## TASK BRIEF
When you find the line with "Task: Click the" among the records below, reproduce it and each line after it exactly, ending with the line with "The image size is (2576, 1284).".

## RECORDS
===============

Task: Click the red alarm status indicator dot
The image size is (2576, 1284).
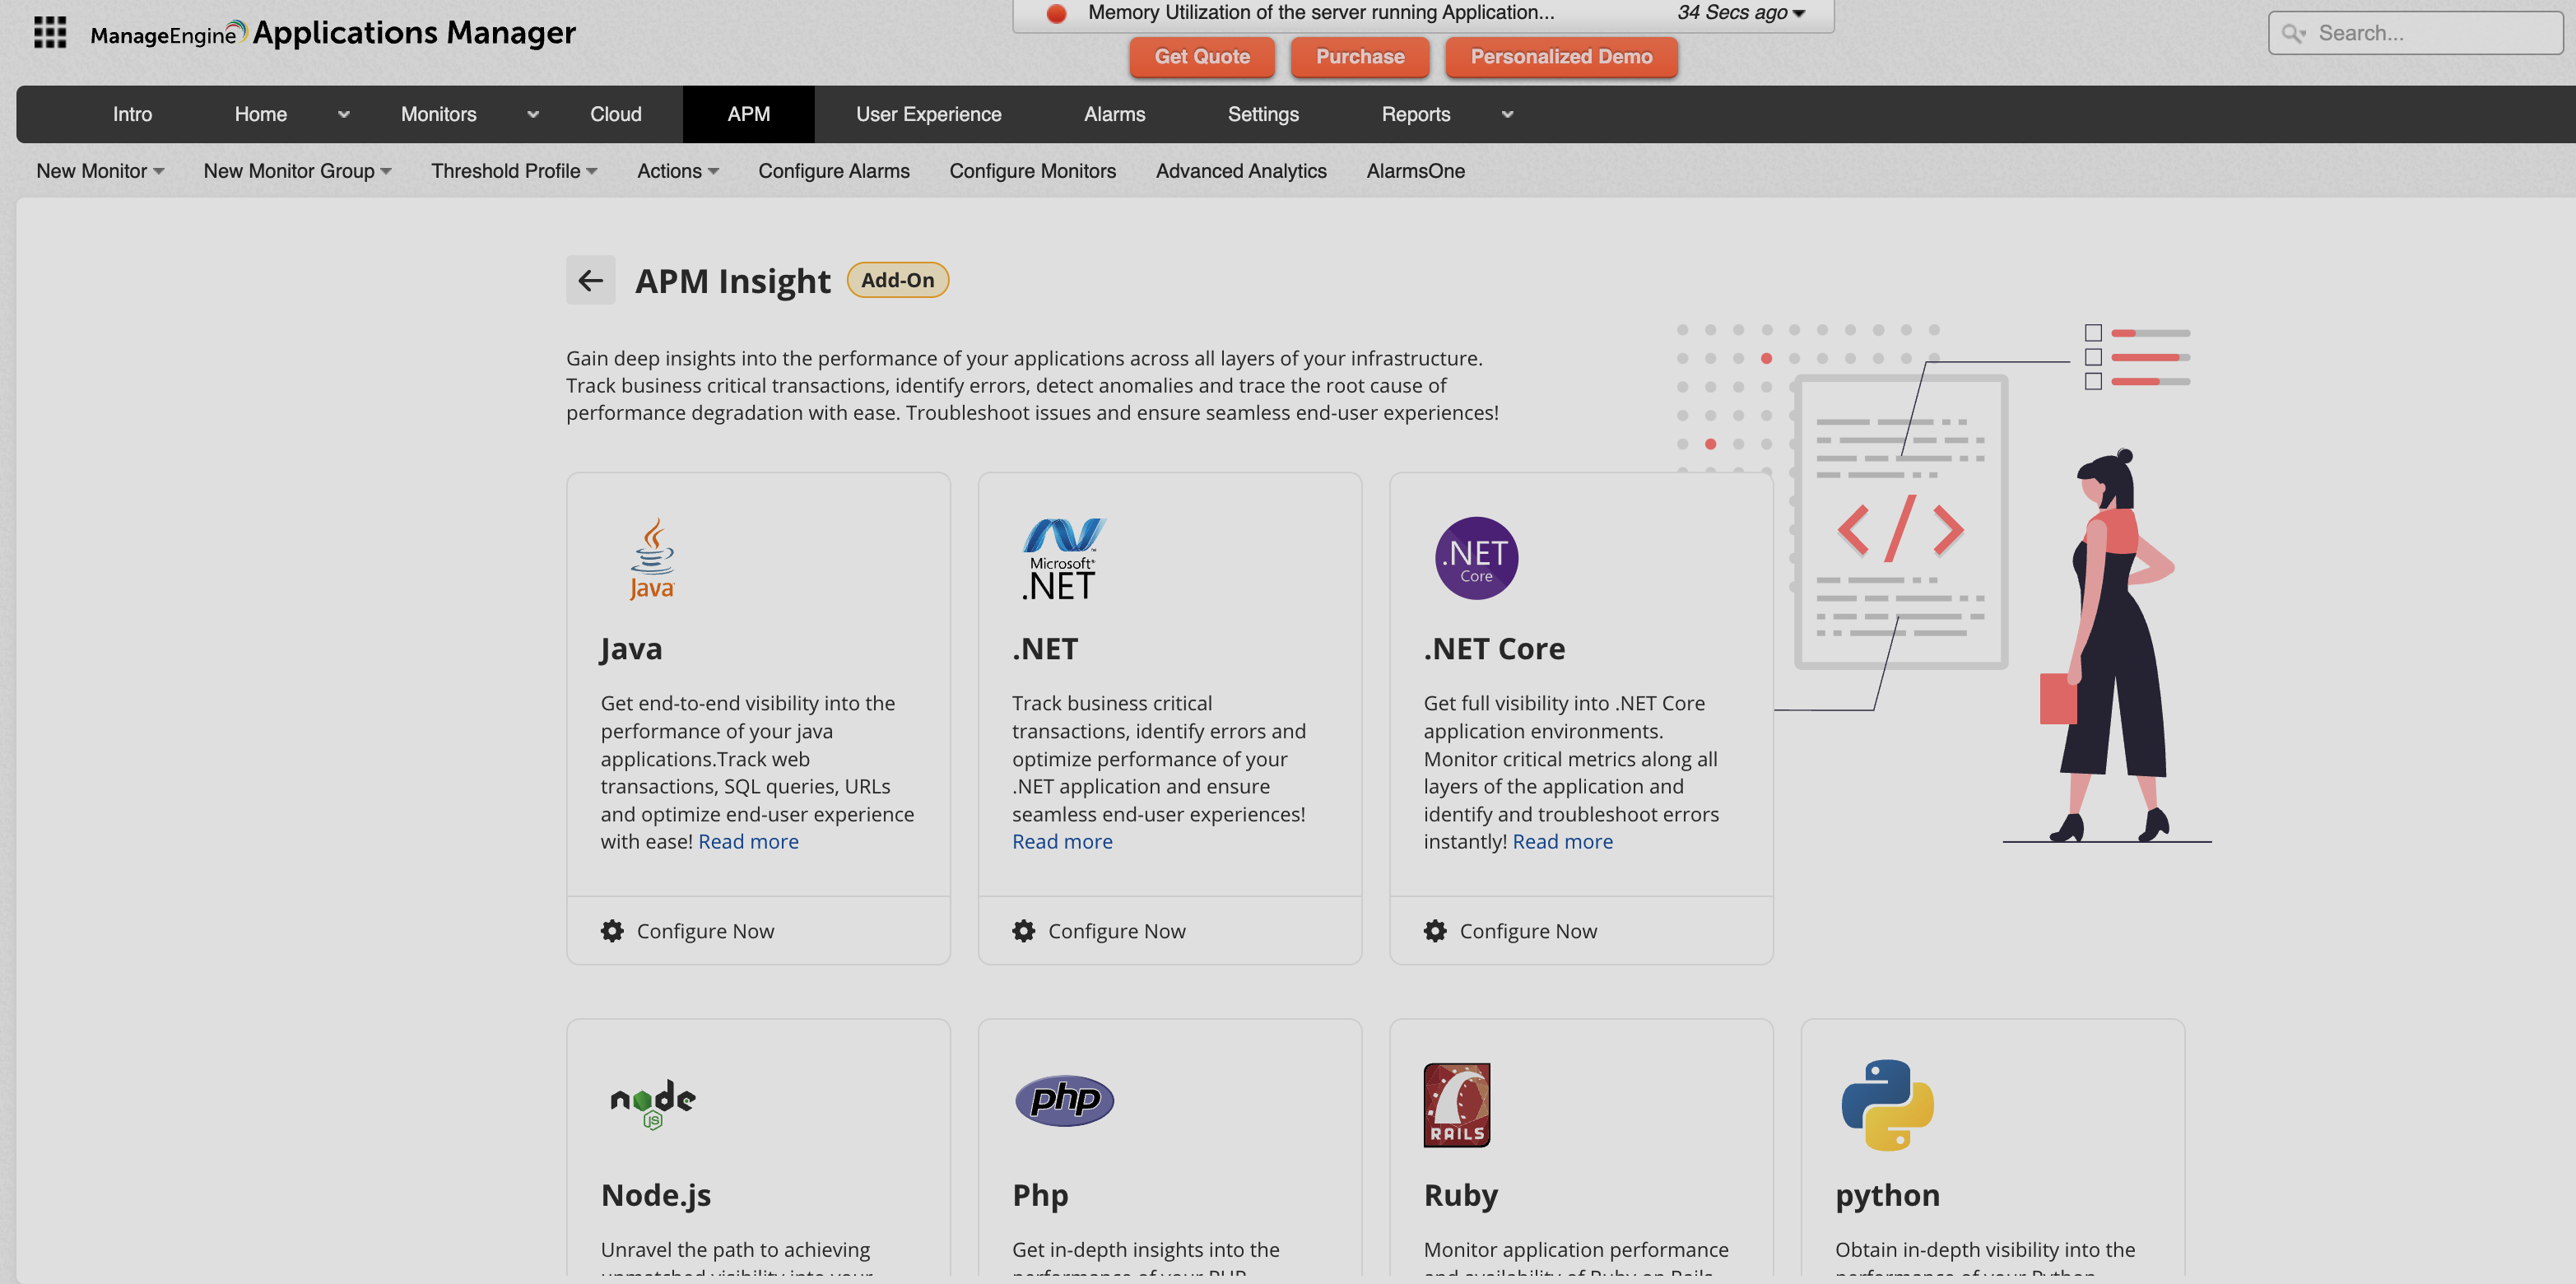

===============

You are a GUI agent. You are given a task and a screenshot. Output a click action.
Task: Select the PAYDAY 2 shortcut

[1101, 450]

===============

## TASK RESULT
Task: Click the red alarm status indicator dot
The image size is (2576, 1284).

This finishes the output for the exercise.